In Which Jo Reaches Out From Under The House To Post.

Notamus, the grey cat, is nicknamed Notty (homonym Naughty). This is for a reason.

He rushes doors. Any door, any portal, any open window is fair game. I had thought that this tendency to run straight for an open space was confined to those open spaces that were vertical, but I was wrong.

Today he went under the house. Not just under the house, but under the house while Felipe, Juan, Frederico, and Alberto were working on it. (Query: Why is every jefe of every leveling job named Felipe? Is it just the crews that work on my house, or what?)

Felipe is a short, taciturn guy who refuses to be shaken by anything. Alberto is young, voluble, and tended to giggle. I heard his giggles all morning through the floor whenever anything struck him as funny, which was about every thirty seconds. Frederico is a sharp-dressed vato with designs shaved into his beard and buzz cut and sparkly fronts on. And poor Juan was the guy over whose back Notamus ran to get under the house. The first I knew of it was a choked scream from the access hatch. Somehow the door to the office had come open, and Notamus had obeyed the Prime Kitteh Directive: If it's open, go for it.

After reassuring Juan that that enormous grey thing that ran past him was only a gato, and a friendly gato at that, I spent five minutes on my belly, head down in the hatch, calling here-kitty-kitty to no avail. I finally said the hell with it and got under the house with the boys, crawled to the very furthest corner of the very furthest row of piers, and played here-kitty-kitty there for twenty minutes as they worked around me.

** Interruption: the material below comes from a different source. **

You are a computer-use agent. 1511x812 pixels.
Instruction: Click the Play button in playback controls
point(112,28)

I gave up after that and figured Notty would come out on his own. Which he did, thirty minutes later. I found him angry and freaked out, hanging by his claws on the outside of the kitchen screen door.

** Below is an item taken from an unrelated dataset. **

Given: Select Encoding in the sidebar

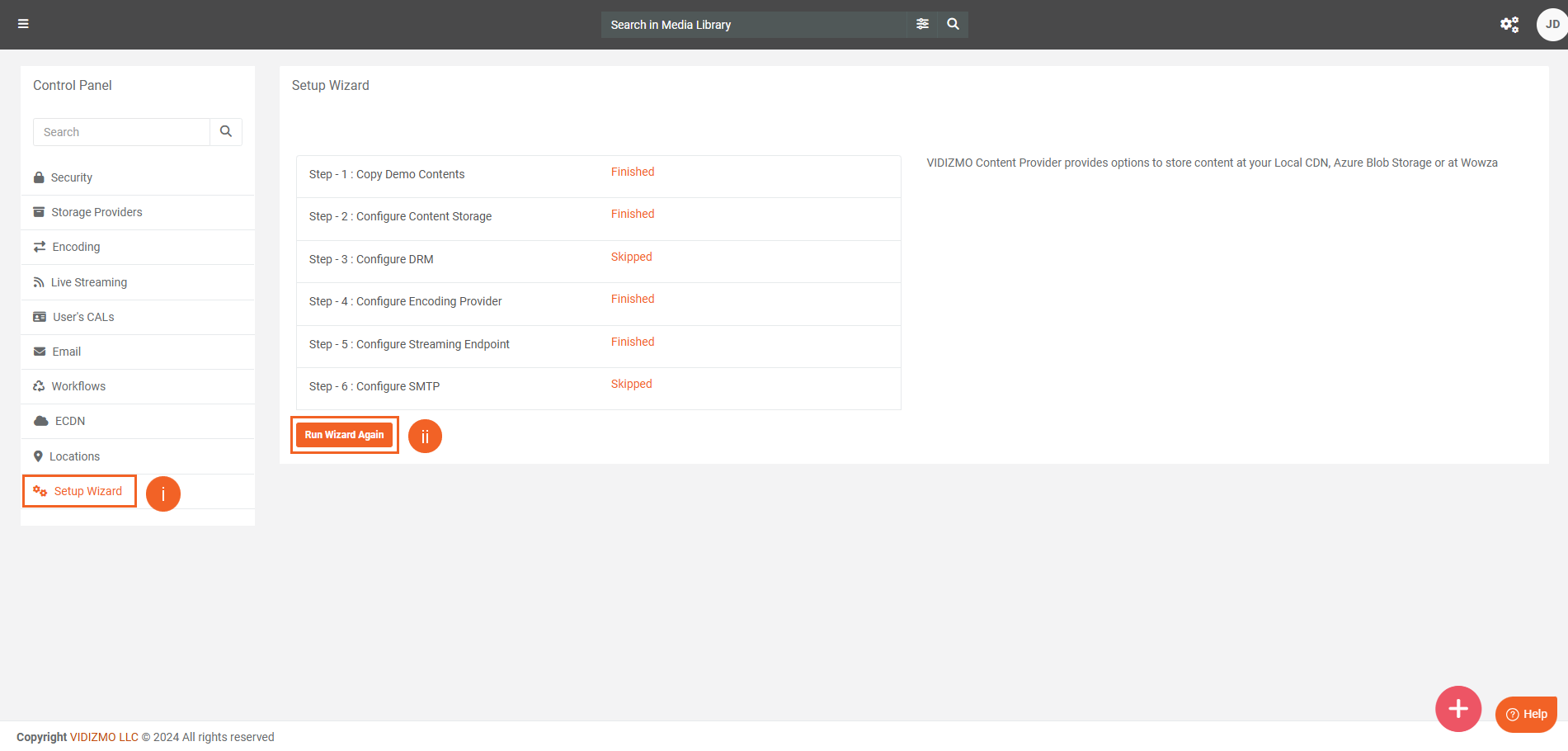Looking at the screenshot, I should pyautogui.click(x=76, y=247).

Poor Felipe handed me out of the access and, after taking a look at my front (I'd crawled under there in capri pants, a t-shirt, and sandals) said "Oooohhhhh my God." I think he saw angry letters about open access hatches in his future, but it wasn't their fault my cat went berzerkers.

It's not a bad crawlspace, as crawlspaces go. It's short, of course, which makes turning around and doubling back difficult--especially if you're more than four feet tall and busty and assy into the bargain. It's dry, I only saw one rat skeleton, and it's pretty well-ventilated. There aren't too many pipes to crawl over and nothing dropped down the back of my neck, thank God. 

The best part of all of it was this: When Felipe helped me out of the hatch, my pants didn't fall off. Almost, but not quite. I was pleased that I was able to get out of there with at least some dignity intact.


Deanna Bland Hiott PhD, MSN, RN said...

Sweet of you, I would have left him down there...under the house crawl space and the possibility of spiders vs. cat...yep, poor cat.

Leaf-Nosed Bat said...

You haven't 'lived' in your house until you've occupied every single square inch of space.

& I don't remember you as a person for whom it's possible to lose her dignity, by the way.

Rat said...

Oh, Notty Kitty. And I'm sure Flashes was somewhere on his back purring or being washed by a very happy Max, being no help at all.